**Action item**
Write out, word for word, every line from the one containing "1389x868 pixels. How" through the last line of the records below, both ends included.
== Records for the task ==
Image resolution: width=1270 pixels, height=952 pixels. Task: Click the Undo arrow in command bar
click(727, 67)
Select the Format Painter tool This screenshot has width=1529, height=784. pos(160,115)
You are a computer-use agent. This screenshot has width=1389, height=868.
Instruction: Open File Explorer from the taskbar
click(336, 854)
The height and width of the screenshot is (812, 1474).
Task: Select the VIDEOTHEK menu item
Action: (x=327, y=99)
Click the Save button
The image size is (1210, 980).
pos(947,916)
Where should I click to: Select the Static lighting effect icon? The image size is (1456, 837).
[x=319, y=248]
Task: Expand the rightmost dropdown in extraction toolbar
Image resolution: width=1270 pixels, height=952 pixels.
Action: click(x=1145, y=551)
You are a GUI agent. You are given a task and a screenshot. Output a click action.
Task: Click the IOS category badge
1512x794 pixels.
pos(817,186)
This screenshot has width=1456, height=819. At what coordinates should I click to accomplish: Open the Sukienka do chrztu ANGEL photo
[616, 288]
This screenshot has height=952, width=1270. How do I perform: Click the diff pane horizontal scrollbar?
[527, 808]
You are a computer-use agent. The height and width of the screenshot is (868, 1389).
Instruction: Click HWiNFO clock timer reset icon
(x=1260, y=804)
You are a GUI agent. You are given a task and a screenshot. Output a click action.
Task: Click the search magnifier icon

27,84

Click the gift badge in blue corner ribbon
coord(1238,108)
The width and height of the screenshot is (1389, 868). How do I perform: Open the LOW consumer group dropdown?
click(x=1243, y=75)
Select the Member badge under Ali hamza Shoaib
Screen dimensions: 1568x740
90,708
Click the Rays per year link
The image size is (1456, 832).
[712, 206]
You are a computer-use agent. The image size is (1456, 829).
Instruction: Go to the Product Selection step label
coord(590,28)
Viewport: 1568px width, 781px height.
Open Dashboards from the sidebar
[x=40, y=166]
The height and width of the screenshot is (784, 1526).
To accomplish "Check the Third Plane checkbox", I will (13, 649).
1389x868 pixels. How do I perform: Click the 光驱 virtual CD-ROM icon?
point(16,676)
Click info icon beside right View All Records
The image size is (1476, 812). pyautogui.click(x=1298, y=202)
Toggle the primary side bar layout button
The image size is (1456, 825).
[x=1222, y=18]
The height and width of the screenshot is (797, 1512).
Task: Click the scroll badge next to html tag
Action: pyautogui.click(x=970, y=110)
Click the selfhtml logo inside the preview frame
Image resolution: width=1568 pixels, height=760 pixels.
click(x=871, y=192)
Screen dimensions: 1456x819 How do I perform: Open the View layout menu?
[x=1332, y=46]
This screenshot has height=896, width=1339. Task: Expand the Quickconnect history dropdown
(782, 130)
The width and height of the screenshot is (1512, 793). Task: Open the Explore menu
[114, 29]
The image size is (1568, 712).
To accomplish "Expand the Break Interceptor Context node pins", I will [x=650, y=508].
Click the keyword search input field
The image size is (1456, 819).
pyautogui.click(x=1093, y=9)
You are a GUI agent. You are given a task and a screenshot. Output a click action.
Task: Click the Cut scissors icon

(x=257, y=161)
===
**Task answer**
1389x868 pixels. How do I perform: Click the 光驱 virtual CD-ROM icon?
point(16,676)
Click info icon beside right View All Records
The image size is (1476, 812). pyautogui.click(x=1298, y=202)
Toggle the primary side bar layout button
The image size is (1456, 825).
[x=1222, y=18]
The height and width of the screenshot is (797, 1512).
Task: Click the scroll badge next to html tag
Action: pyautogui.click(x=970, y=110)
Click the selfhtml logo inside the preview frame
Image resolution: width=1568 pixels, height=760 pixels.
click(x=871, y=192)
Screen dimensions: 1456x819 How do I perform: Open the View layout menu?
[x=1332, y=46]
This screenshot has height=896, width=1339. Task: Expand the Quickconnect history dropdown
(782, 130)
The width and height of the screenshot is (1512, 793). Task: Open the Explore menu
[114, 29]
The image size is (1568, 712).
To accomplish "Expand the Break Interceptor Context node pins", I will [x=650, y=508].
Click the keyword search input field
The image size is (1456, 819).
pyautogui.click(x=1093, y=9)
You are a GUI agent. You are given a task and a screenshot. Output a click action.
Task: Click the Cut scissors icon

(x=257, y=161)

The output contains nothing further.